**Task description**
Beginning with the very first line, please reproduce the entries exactly through the line containing "Task: Switch to details view layout".

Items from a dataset
---+---

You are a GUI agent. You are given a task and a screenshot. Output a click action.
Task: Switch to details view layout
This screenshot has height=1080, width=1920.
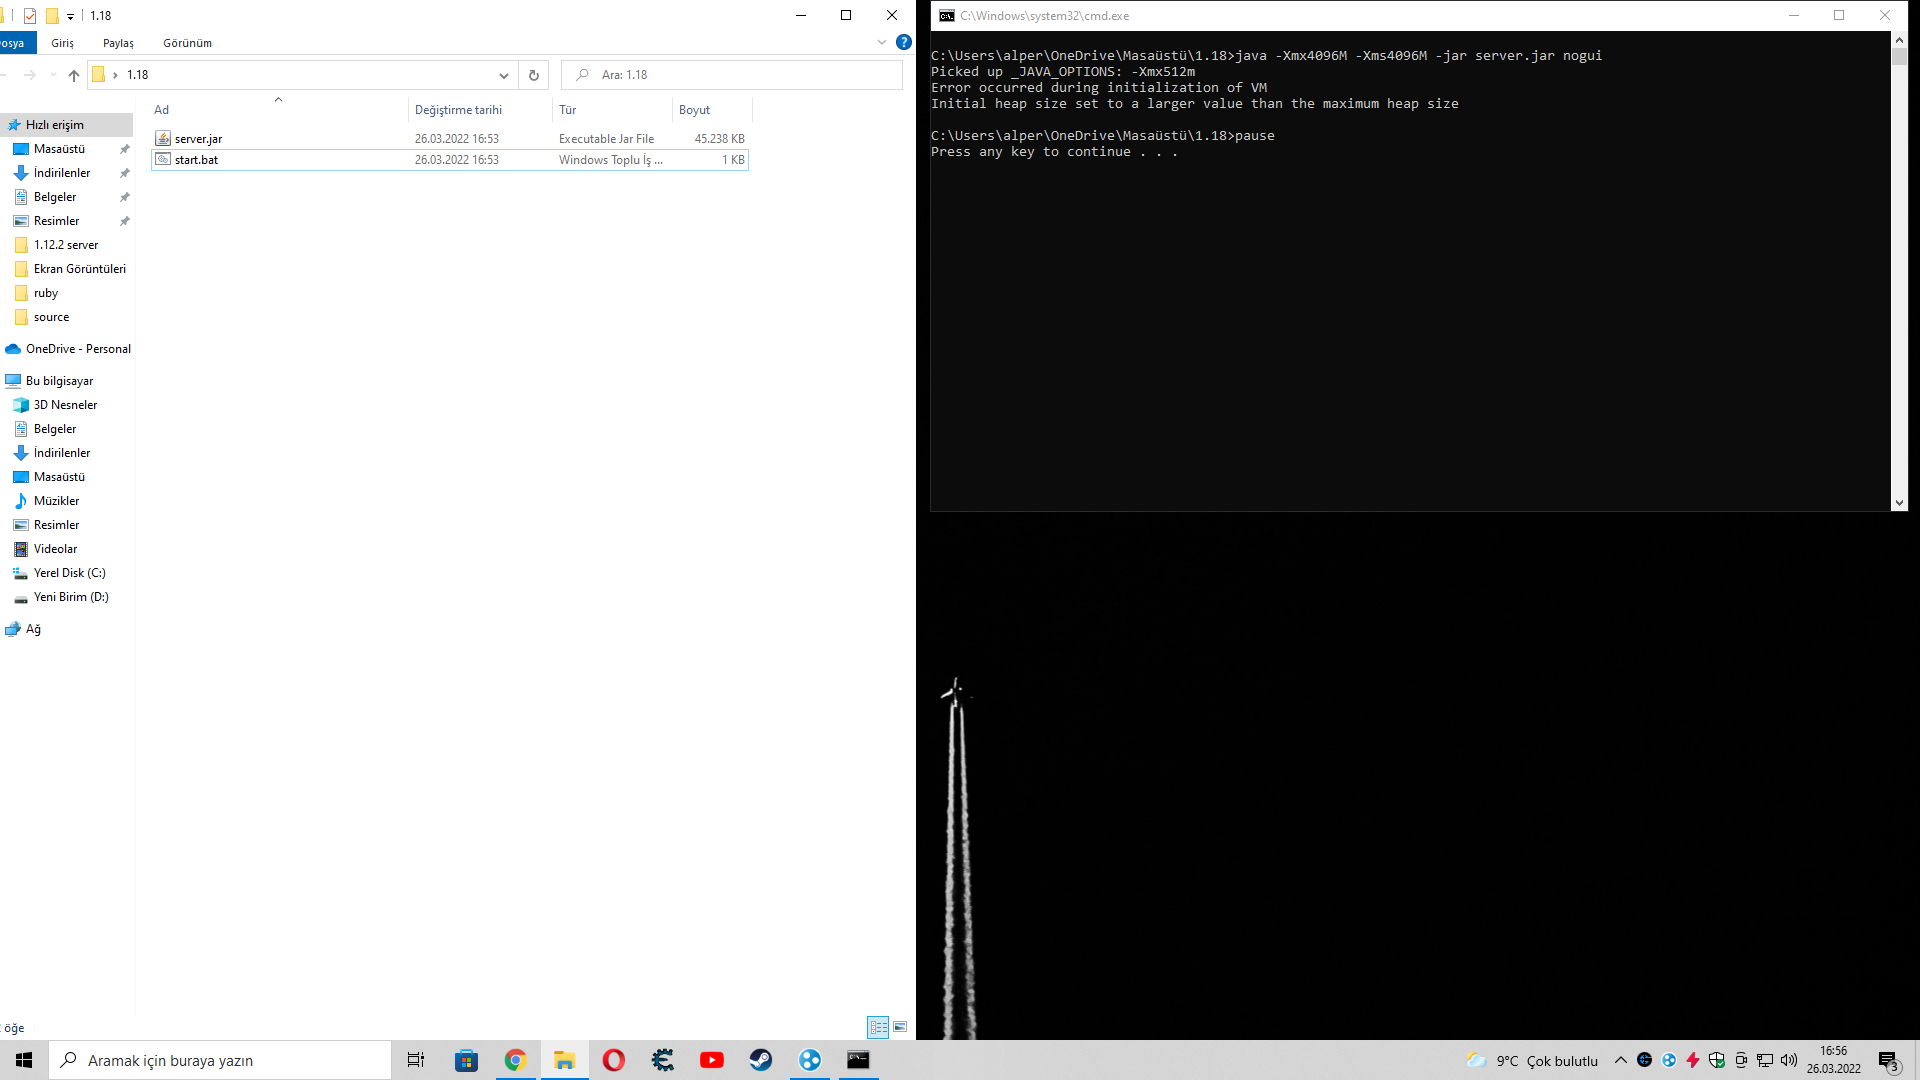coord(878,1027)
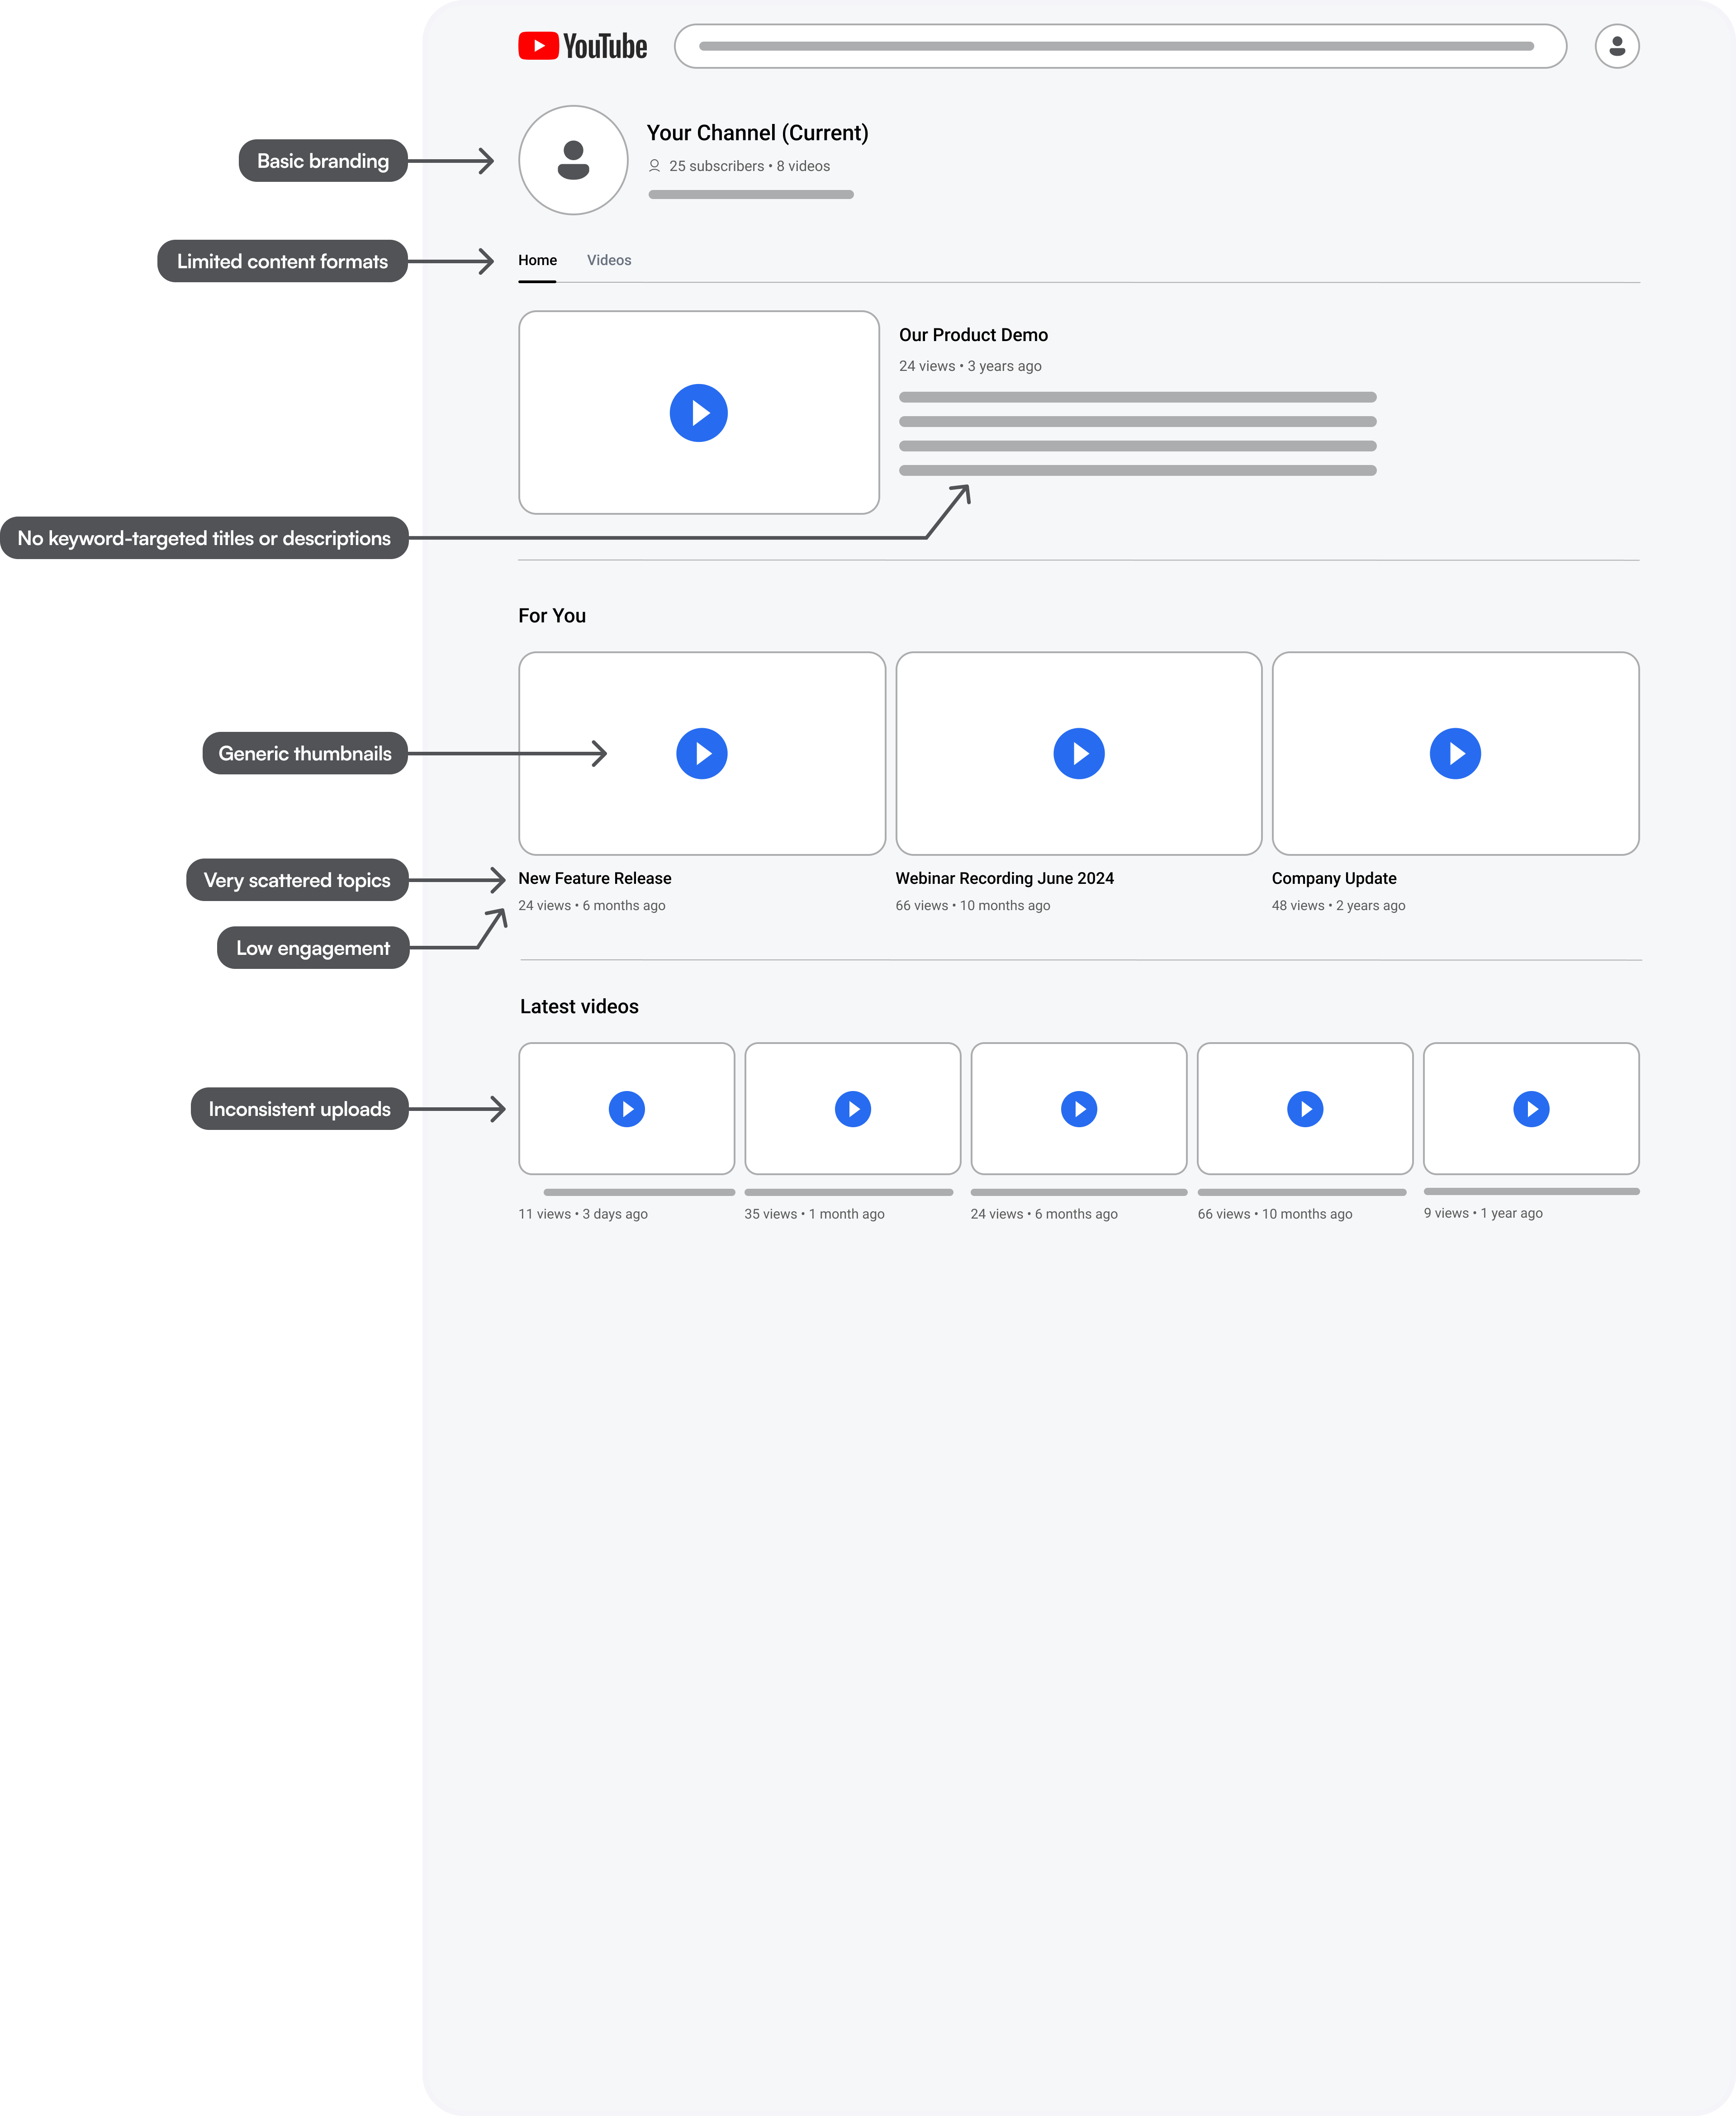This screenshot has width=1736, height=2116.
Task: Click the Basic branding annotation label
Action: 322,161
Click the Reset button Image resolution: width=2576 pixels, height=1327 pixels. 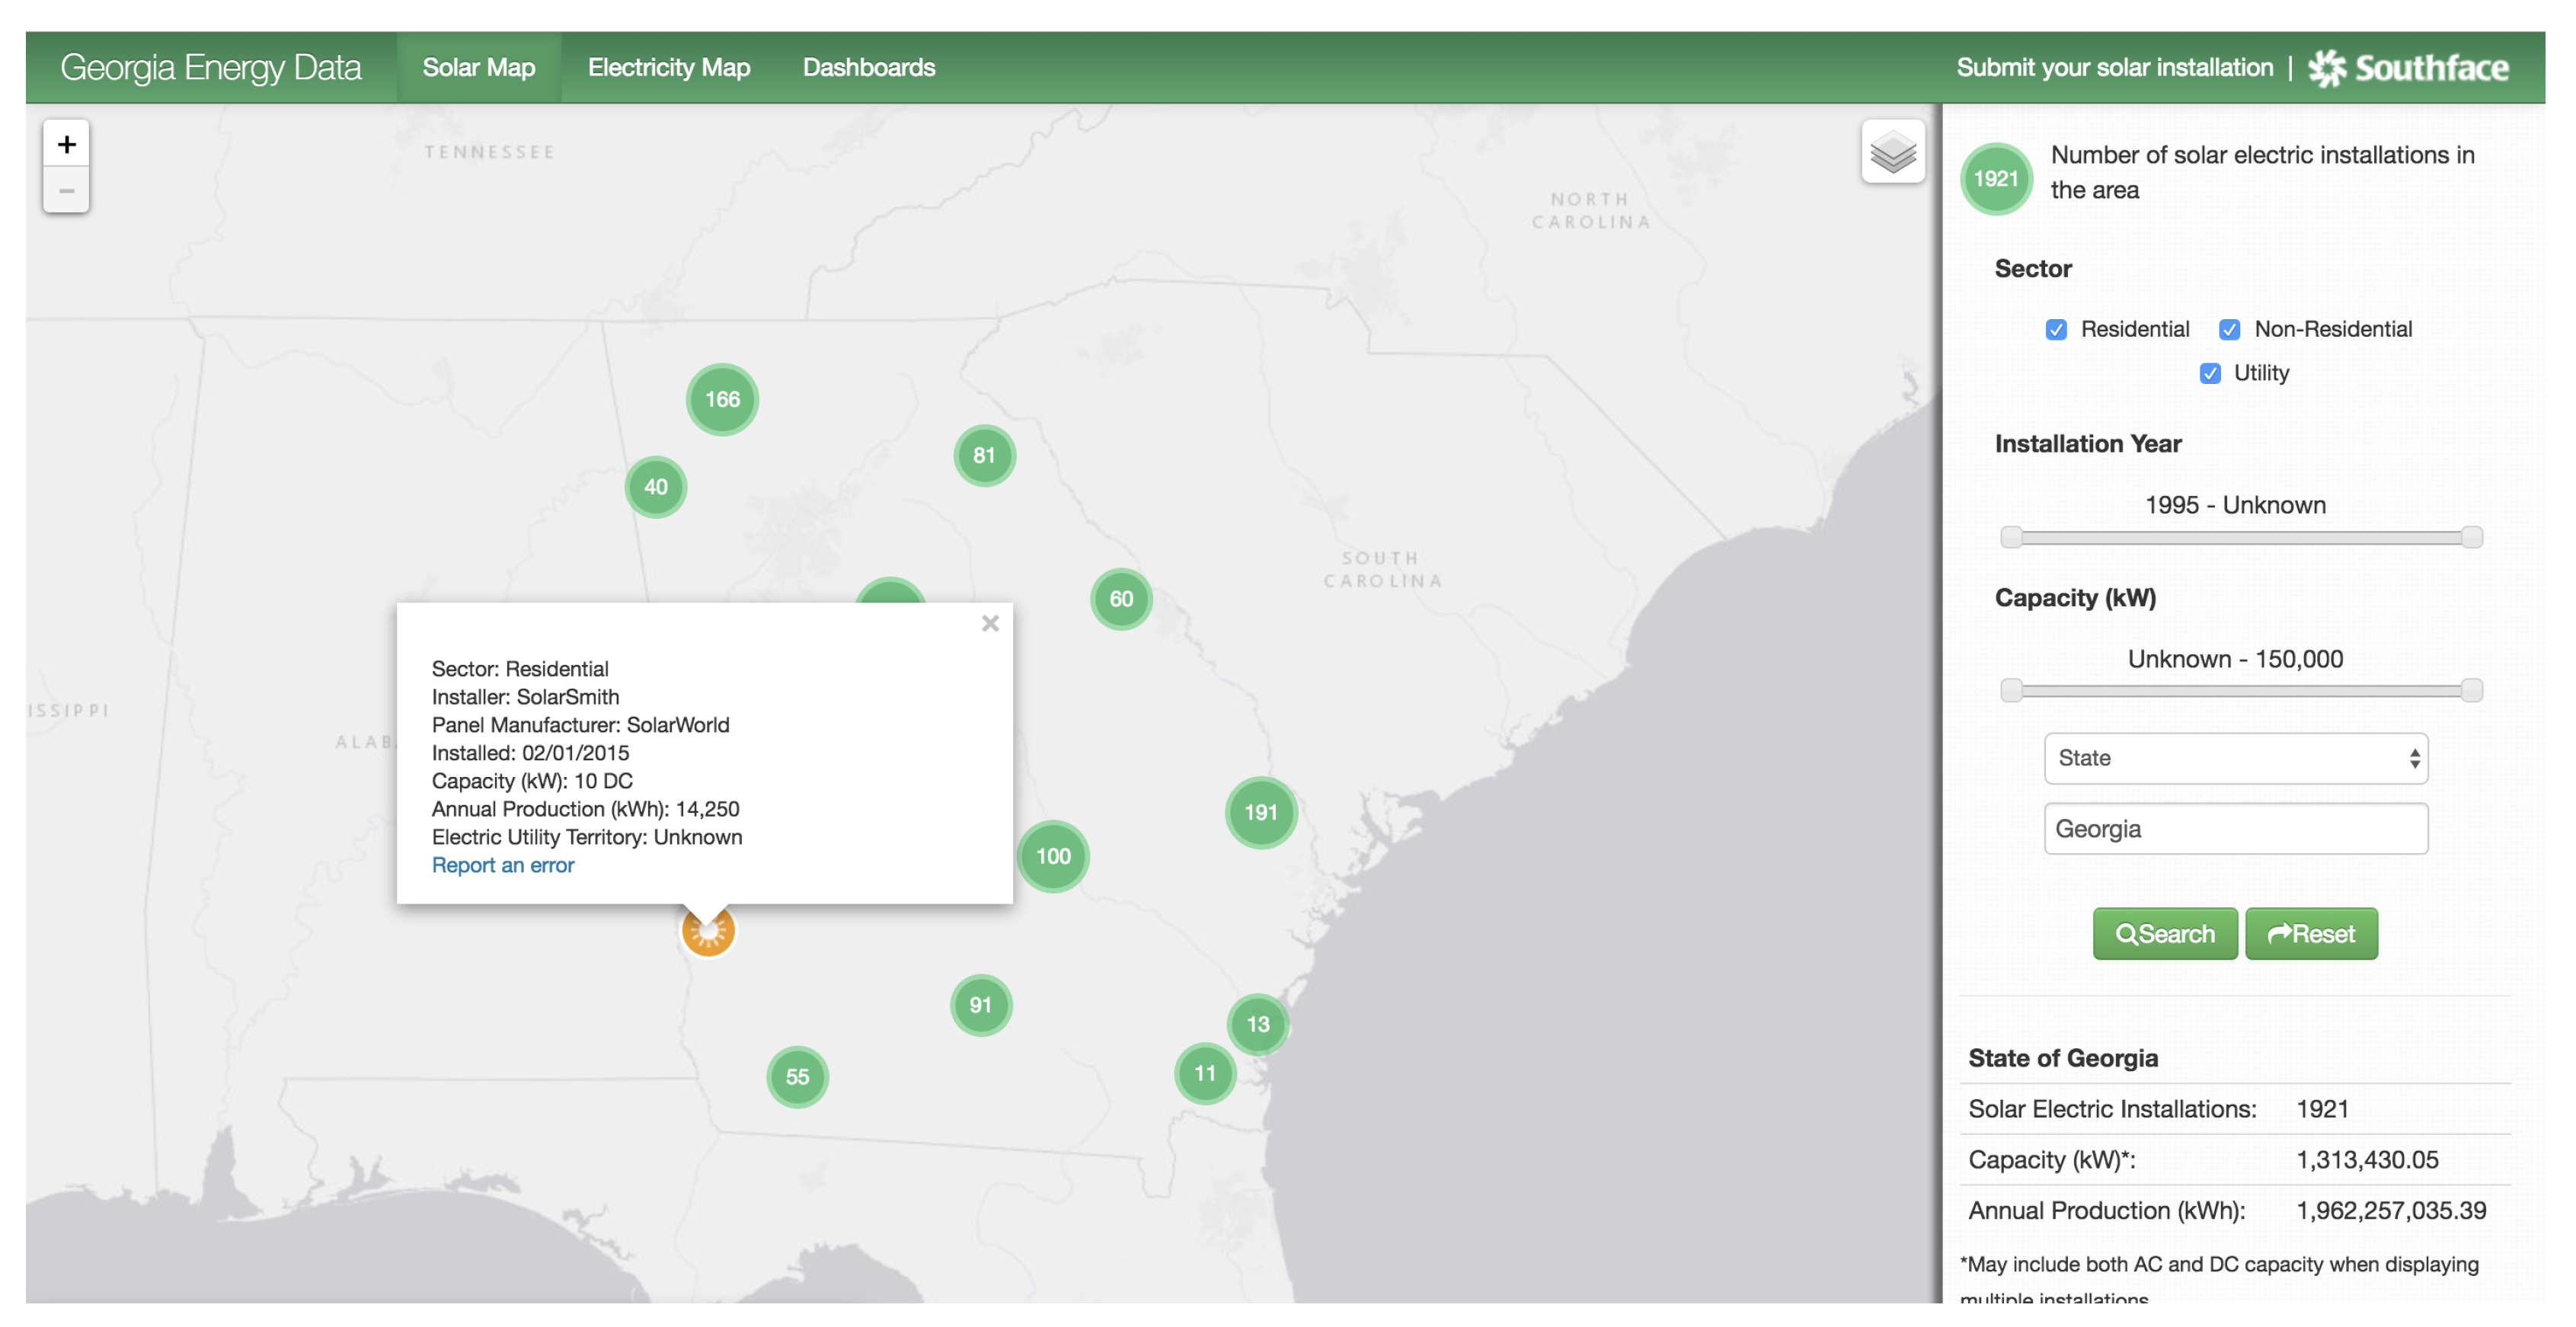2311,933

---+---

**Answer area**
You are a GUI agent. You are given a task and a screenshot. Output a click action.
Task: Switch to details view layout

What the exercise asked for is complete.